# Aquarium DVD



## eileen (Feb 24, 2009)

I just wanted to share this DVD that I picked up at Walmart. It was under $10. This is what the back says. Add a colorful aquarium to any room with this serene video of graceful fish, combined with natural sounds and tranquil music. It features over 80 minutes. Choice of eight different aquariums. Plays with waves, Bubbles, music or a combination, 16:9 Widescreen Format, Filmed in High Definition.

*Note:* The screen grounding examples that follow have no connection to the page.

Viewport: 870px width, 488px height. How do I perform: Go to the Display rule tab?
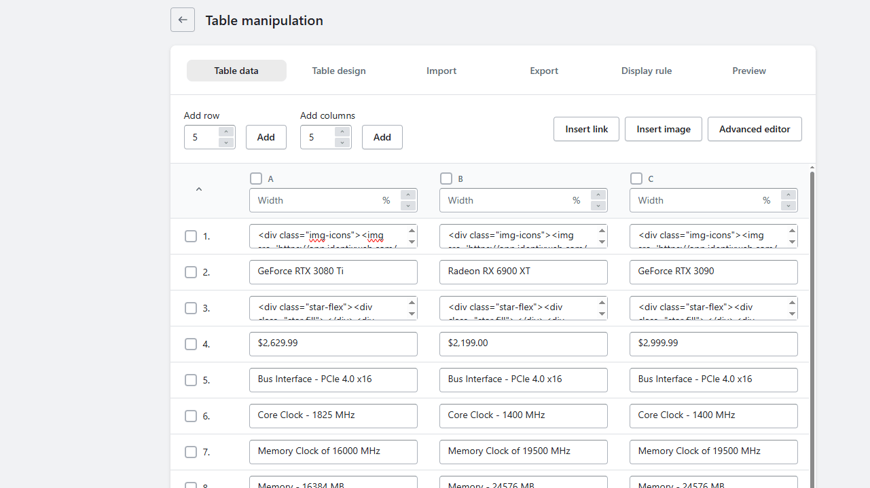pyautogui.click(x=646, y=71)
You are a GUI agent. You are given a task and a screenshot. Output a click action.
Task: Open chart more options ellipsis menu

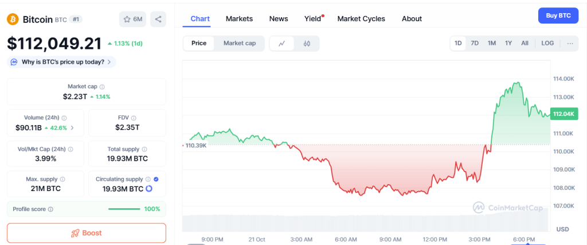coord(570,43)
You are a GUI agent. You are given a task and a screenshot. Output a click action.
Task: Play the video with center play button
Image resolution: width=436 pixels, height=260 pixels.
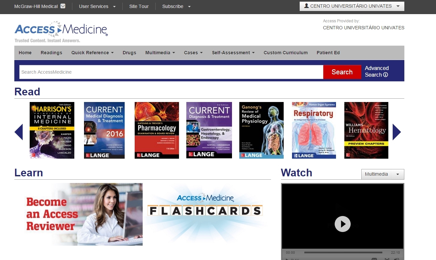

I put this on the T.V and it is really relaxing. Makes a nice DVD for doing yoga to have on during a party in the background. This would also make a nice gift for someone that likes aquariums. It has saltwater tanks and even freshwater. There is one with a shark tank that I think is really neat.
I posted a picture of the DVD. It says Reflections of Nature on the top. When I got this they had other ones like the beach and river streams ect...


----------



## cpl corndog (Jun 11, 2010)

LOL that's funny. A maintenance free fish tank!

I think I'll get one too.


----------



## eileen (Feb 24, 2009)

*Found website for other Virual Aquarium*

If you can't find this at Walmart. I saw this other one on-line virual Aquarium at http://www.screendreamsdvd.com/living_aquarium.asp
This one is neat as you can click for a trial showing and see how it is. It's sort of like the one I got at Walmart. I've seen other ones also. Amazon.com or Ebay might have them. Yeah no maintenance aquarium for those that dream of a saltwater tank but are afraid to start one. When I get a plasma T.V hanging on the wall I want to put this dvd on. I think it's better then a wall picture as you can change it. The only thing with mine is that the fish are real not virual but I have seen other aquarium dvd that have real fish in them on-line. You can look on-line they are called plasma aquariums.


----------